The Transformed BlobWe idolize sincerity in others because we suffer from a cultural phobia that others won’t think we’re good enough. The self-help industry plays into that fear as new self-improvement books clog magazine racks at supermarket check-out lines. TV is rife with droning infomercials wherein C-list celebrities with unnaturally white teeth smugly advise how best to repair our sad and ruined lives. Legions of self-appointed personal life coaches cold-call cell phone lists seemingly at random, seeking unsuspecting victims for “mentoring.” As a society we spend billions on self-improvement products.
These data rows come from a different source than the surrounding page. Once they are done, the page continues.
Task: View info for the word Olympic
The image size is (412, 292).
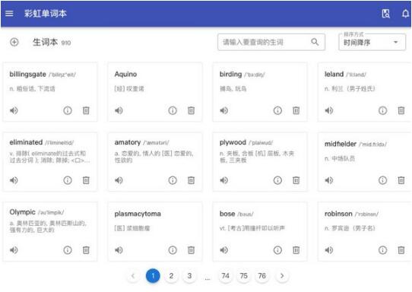Action: tap(68, 250)
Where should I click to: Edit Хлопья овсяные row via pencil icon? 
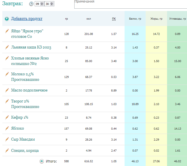tap(7, 58)
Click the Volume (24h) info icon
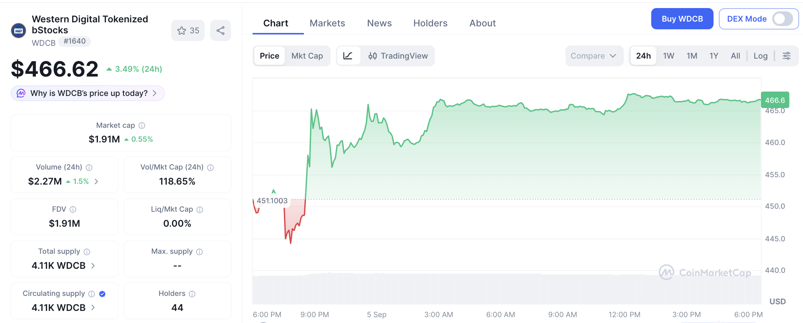The height and width of the screenshot is (323, 803). point(89,167)
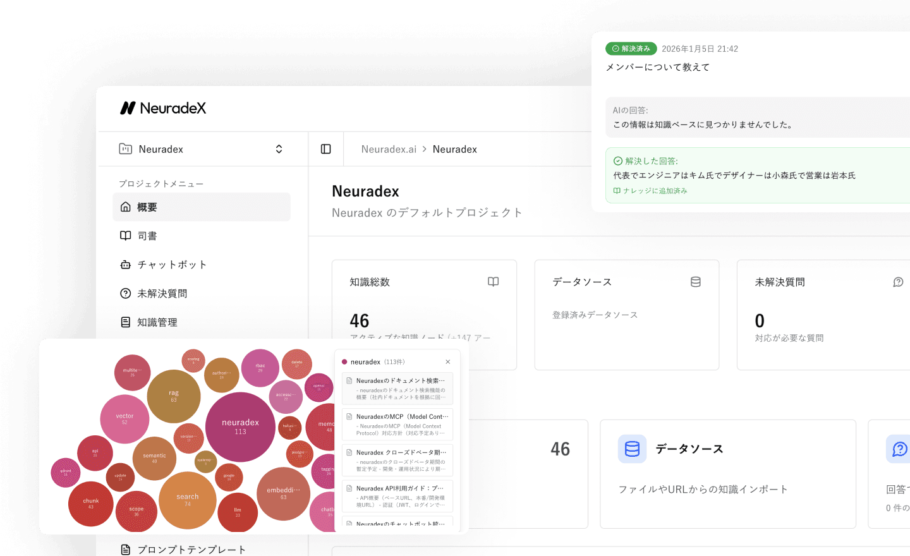This screenshot has width=910, height=556.
Task: Click the folder icon beside Neuradex project name
Action: [x=127, y=148]
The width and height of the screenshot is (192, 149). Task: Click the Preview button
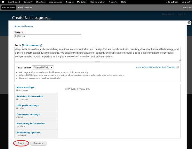(x=38, y=143)
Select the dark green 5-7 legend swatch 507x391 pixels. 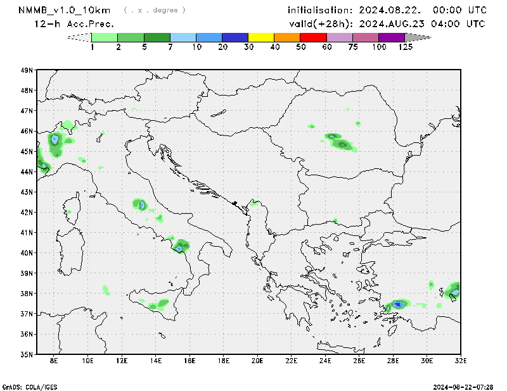(157, 37)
But should we? Spin-doctoring celebrity publicists discovered in the 1990’s they could hit the reset-button on a celebrity’s credibility by issuing a public confession to some “addiction” and hide the offender for a few weeks in the magical land of “rehab” (where happiness rains down like gumdrops and washes all sins away). Some return as freshly-repentant lifestyle gurus, dispensing their new wisdom to the consumer public. Really? They tried to make Amy Winehouse go to rehab and she said no, no, no. Then her career stalled and she said yes, yes, yes. They pronounced her cured, but now she’s dead, dead, dead. Was she EVER qualified to advise anyone how to live a successful life? Is 50 Cent? Or even (good lord) Kirstie Alley? How is that different from seriously listening to a hygenically-challenged panhandler on the Las Vegas strip as he offers to divulge his “can’t-be-beat” Keno system for enough change to buy a bottle of Ripple? Or stringently obeying the dubious instructions of a droopy-lidded, cigarette-stained, card-reading psychic in a dingy back room behind an old laundromat as she explains how to achieve perfect success in life and love by wearing a hand-made charm she sells for 20 bucks? Let’s face it: if there really are any ultra-skilled financial geniuses or successful psychics on the planet we already know their names, because Forbes lists them every year on their annual Billionaire list.

Sincerity is easy to fake. We might outwardly chuckle at it and assume it must be some campy inside joke— the deadpan stoicism of Adam West— but we still admire it if we can’t find a crack in it, out of grudging respect for the purity of innocent self-confidence in the face of external cynicism— as in the songsmithing of William Shatner. We secretly admire Shatner NOT because he is “playing” the straight man; but because he IS (or was at the time) that uncompromisingly serious, like a full-masted ship of iron-willed sincerity, tossed on the savage sea-tides of circumstantial ridiculousness. He doesn’t get the joke. Your criticism means nothing to him. He will stoically sail on and bring that ship to a safe harbor— and get his point across!— with or without your acceptance.

To follow your bliss in defiance of the opinions of others is to experience the purest and rarest freedom one can know in our culturally-opinionated society: the freedom to sincerely and fearlessly express yourself. Even if you can’t sing a note.